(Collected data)
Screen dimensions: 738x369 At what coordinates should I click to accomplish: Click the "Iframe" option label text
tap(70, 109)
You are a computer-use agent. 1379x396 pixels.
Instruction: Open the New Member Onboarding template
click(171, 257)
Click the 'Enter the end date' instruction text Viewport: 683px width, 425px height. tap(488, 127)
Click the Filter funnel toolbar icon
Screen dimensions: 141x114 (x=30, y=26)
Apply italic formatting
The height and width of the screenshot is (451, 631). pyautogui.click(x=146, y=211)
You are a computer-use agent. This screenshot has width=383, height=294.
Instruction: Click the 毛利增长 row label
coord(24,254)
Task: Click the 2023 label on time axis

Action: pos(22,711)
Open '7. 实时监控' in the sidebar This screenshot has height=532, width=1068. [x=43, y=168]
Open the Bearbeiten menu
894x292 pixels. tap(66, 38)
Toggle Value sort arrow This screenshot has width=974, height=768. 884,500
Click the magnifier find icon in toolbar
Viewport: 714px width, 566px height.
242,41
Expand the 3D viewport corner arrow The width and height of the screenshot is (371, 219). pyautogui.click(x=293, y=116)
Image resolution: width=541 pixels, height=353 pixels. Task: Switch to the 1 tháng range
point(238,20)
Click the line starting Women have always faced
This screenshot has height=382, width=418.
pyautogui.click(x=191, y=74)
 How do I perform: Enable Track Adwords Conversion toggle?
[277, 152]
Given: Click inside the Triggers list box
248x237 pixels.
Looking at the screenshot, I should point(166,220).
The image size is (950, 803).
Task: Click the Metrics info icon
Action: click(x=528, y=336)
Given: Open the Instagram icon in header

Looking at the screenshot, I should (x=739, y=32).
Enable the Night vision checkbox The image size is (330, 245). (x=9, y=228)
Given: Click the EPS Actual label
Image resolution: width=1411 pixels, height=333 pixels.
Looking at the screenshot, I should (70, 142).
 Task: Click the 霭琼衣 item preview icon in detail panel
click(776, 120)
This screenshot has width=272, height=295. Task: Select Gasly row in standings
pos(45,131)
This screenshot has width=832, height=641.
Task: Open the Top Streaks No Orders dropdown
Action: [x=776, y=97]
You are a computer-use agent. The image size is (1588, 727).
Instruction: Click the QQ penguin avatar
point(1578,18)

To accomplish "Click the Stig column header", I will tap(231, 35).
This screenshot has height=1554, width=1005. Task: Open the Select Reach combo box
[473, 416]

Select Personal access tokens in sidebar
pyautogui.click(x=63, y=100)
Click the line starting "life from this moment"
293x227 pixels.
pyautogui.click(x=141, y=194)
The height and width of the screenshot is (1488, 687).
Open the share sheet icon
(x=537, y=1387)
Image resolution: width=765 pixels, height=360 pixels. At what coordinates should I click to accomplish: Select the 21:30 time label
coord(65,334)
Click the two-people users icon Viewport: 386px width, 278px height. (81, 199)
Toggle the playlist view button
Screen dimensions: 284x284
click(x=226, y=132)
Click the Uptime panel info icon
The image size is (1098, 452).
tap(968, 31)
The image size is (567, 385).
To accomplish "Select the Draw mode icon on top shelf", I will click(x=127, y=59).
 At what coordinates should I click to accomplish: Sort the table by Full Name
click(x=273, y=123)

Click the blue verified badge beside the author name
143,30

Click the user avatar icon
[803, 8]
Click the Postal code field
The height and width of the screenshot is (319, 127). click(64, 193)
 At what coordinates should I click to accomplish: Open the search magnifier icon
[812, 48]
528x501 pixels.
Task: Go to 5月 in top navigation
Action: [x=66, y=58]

WHAT YOU NEED TO DO — All of the records above should be repeated exactly.

WRITTEN RESPONSE —
Screen dimensions: 738x369 At what coordinates should I click to accomplish: Click the "Iframe" option label text
tap(70, 109)
You are a computer-use agent. 1379x396 pixels.
Instruction: Open the New Member Onboarding template
click(171, 257)
Click the 'Enter the end date' instruction text Viewport: 683px width, 425px height. tap(488, 127)
Click the Filter funnel toolbar icon
Screen dimensions: 141x114 (x=30, y=26)
Apply italic formatting
The height and width of the screenshot is (451, 631). pyautogui.click(x=146, y=211)
You are a computer-use agent. This screenshot has width=383, height=294.
Instruction: Click the 毛利增长 row label
coord(24,254)
Task: Click the 2023 label on time axis

Action: pos(22,711)
Open '7. 实时监控' in the sidebar This screenshot has height=532, width=1068. [x=43, y=168]
Open the Bearbeiten menu
894x292 pixels. tap(66, 38)
Toggle Value sort arrow This screenshot has width=974, height=768. 884,500
Click the magnifier find icon in toolbar
Viewport: 714px width, 566px height.
242,41
Expand the 3D viewport corner arrow The width and height of the screenshot is (371, 219). pyautogui.click(x=293, y=116)
Image resolution: width=541 pixels, height=353 pixels. Task: Switch to the 1 tháng range
point(238,20)
Click the line starting Women have always faced
This screenshot has height=382, width=418.
pyautogui.click(x=191, y=74)
 How do I perform: Enable Track Adwords Conversion toggle?
[277, 152]
Given: Click inside the Triggers list box
248x237 pixels.
Looking at the screenshot, I should point(166,220).
The image size is (950, 803).
Task: Click the Metrics info icon
Action: click(x=528, y=336)
Given: Open the Instagram icon in header

Looking at the screenshot, I should (x=739, y=32).
Enable the Night vision checkbox The image size is (330, 245). (x=9, y=228)
Given: Click the EPS Actual label
Image resolution: width=1411 pixels, height=333 pixels.
Looking at the screenshot, I should (70, 142).
 Task: Click the 霭琼衣 item preview icon in detail panel
click(776, 120)
This screenshot has width=272, height=295. Task: Select Gasly row in standings
pos(45,131)
This screenshot has width=832, height=641.
Task: Open the Top Streaks No Orders dropdown
Action: [x=776, y=97]
You are a computer-use agent. The image size is (1588, 727).
Instruction: Click the QQ penguin avatar
point(1578,18)

To accomplish "Click the Stig column header", I will tap(231, 35).
This screenshot has height=1554, width=1005. Task: Open the Select Reach combo box
[473, 416]

Select Personal access tokens in sidebar
pyautogui.click(x=63, y=100)
Click the line starting "life from this moment"
293x227 pixels.
pyautogui.click(x=141, y=194)
The height and width of the screenshot is (1488, 687).
Open the share sheet icon
(x=537, y=1387)
Image resolution: width=765 pixels, height=360 pixels. At what coordinates should I click to accomplish: Select the 21:30 time label
coord(65,334)
Click the two-people users icon Viewport: 386px width, 278px height. (81, 199)
Toggle the playlist view button
Screen dimensions: 284x284
click(x=226, y=132)
Click the Uptime panel info icon
The image size is (1098, 452).
tap(968, 31)
The image size is (567, 385).
To accomplish "Select the Draw mode icon on top shelf", I will click(x=127, y=59).
 At what coordinates should I click to accomplish: Sort the table by Full Name
click(x=273, y=123)

Click the blue verified badge beside the author name
143,30

Click the user avatar icon
[803, 8]
Click the Postal code field
The height and width of the screenshot is (319, 127). click(64, 193)
 At what coordinates should I click to accomplish: Open the search magnifier icon
[812, 48]
528x501 pixels.
Task: Go to 5月 in top navigation
Action: [x=66, y=58]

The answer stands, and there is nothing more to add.